Lo que no se ve de la realidad

Lo que no se dice en voz alta

La costumbre de anotar lo que sentía había comenzado como una recomendación terapéutica para Alan. Lo que al principio era una forma de desahogarse en papel, con el tiempo se transformó en un cuaderno marrón, con la tapa gastada y lleno de pensamientos que nunca saldrían de sus labios. Lo llevaba a todos lados, y Elías lo sabía, aunque nunca había preguntado directamente por él. Lo respetaba.

Aquella mañana, Alan escribió en la mesa de la cocina, mientras Elías dormía en el sillón del living, cubierto con la manta que Faith les había tejido. La respiración de Elías era tranquila, pero un poco más superficial que antes. Alan lo observaba de reojo entre línea y línea, como si necesitara asegurarse de que aún estaba ahí. Que aún tenía tiempo.

"No sé si algún día vas a leer esto, Elías. Pero a veces me dan ganas de darte el cuaderno y decirte: 'Esto soy yo cuando no me ves'. Porque cuando me miras, sonrío, pero cuando te duermes, tengo miedo. Miedo de que una mañana no despiertes. Miedo de no encontrar las palabras suficientes para agradecerte todo esto. Todo lo que eres."

Cerró el cuaderno al escuchar un movimiento suave. Elías había abierto los ojos, y lo miraba con una media sonrisa.

—Estás escribiendo de nuevo —murmuró con voz ronca.

—Es mi manera de pensar sin que me interrumpas.

—Entonces debe estar lleno de cosas cursis —bromeó, estirando la mano para que Alan se acercara.

Alan obedeció, dejando el cuaderno a un lado, y se sentó junto a él. Elías tomó su mano, la acarició con los dedos lentos, y apoyó la frente en su brazo.

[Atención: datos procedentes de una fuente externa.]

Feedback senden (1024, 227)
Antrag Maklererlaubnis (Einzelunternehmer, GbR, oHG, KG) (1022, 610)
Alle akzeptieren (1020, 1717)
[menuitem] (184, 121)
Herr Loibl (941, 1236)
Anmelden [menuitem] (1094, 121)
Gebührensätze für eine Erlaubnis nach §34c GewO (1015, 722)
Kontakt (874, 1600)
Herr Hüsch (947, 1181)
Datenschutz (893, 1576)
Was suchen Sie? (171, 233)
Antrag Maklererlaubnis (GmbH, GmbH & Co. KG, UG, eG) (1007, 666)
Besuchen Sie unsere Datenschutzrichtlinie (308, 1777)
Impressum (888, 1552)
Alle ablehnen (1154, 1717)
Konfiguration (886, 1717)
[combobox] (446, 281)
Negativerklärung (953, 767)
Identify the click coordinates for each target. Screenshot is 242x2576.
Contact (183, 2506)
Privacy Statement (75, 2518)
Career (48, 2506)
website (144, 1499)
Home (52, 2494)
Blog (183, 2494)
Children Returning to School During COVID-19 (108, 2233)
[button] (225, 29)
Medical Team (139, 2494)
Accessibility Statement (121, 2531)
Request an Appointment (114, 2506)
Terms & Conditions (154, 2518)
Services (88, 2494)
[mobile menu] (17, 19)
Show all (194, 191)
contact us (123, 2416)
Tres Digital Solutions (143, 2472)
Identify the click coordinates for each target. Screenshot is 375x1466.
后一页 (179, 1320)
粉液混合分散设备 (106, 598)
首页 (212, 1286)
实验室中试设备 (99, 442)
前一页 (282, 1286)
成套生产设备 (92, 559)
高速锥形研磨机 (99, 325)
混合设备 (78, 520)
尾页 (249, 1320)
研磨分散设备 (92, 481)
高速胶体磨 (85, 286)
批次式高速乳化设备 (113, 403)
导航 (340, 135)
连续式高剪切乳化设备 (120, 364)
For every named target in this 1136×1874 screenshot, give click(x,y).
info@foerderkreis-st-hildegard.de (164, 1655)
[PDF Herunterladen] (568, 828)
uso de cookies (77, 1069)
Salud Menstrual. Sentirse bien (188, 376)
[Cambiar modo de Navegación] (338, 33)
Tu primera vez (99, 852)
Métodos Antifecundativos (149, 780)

—Hoy es un buen día —dijo Elías, cerrando los ojos brevemente.

—¿Quieres salir?

—No. Quiero quedarme aquí, contigo.

Alan sonrió. Besó su cabello.

Ese día lo pasaron sin prisa. Faith llegó más tarde con un par de libros que sabía que a Elías le gustaban. Se sentaron los tres en el piso, con almohadas alrededor, y leyeron en voz alta fragmentos, entre risas suaves y pausas necesarias para que Elías pudiera descansar.

Mientras tanto, Elías ya había comenzado su propio ritual secreto. En su teléfono, organizaba videos. Había uno para Faith, uno para el señor y señora de la tienda donde trabajaba, y varios para Alan. Videos cortos, donde hablaba de cosas sencillas: de las veces que Alan se reía hasta que le dolía el estómago, de su forma de enojarse cuando algo no le salía bien, de la primera vez que lo vio dormido con la boca entreabierta.

No quería que Alan supiera. No todavía. No hasta que fuera el momento. Porque sabía que vendría. Y aunque doliera, quería dejarle algo que no se pudiera romper.

Esa noche, cuando Alan salió a comprar medicinas, Elías tomó el cuaderno marrón. No lo leyó, solo lo abrazó contra el pecho y cerró los ojos, como si pudiera escuchar lo que no estaba escrito en voz alta.

Y en silencio, los dos se aferraron al amor como si fuera un puente colgante sobre un abismo. Inestable, pero firme. Frágil, pero eterno.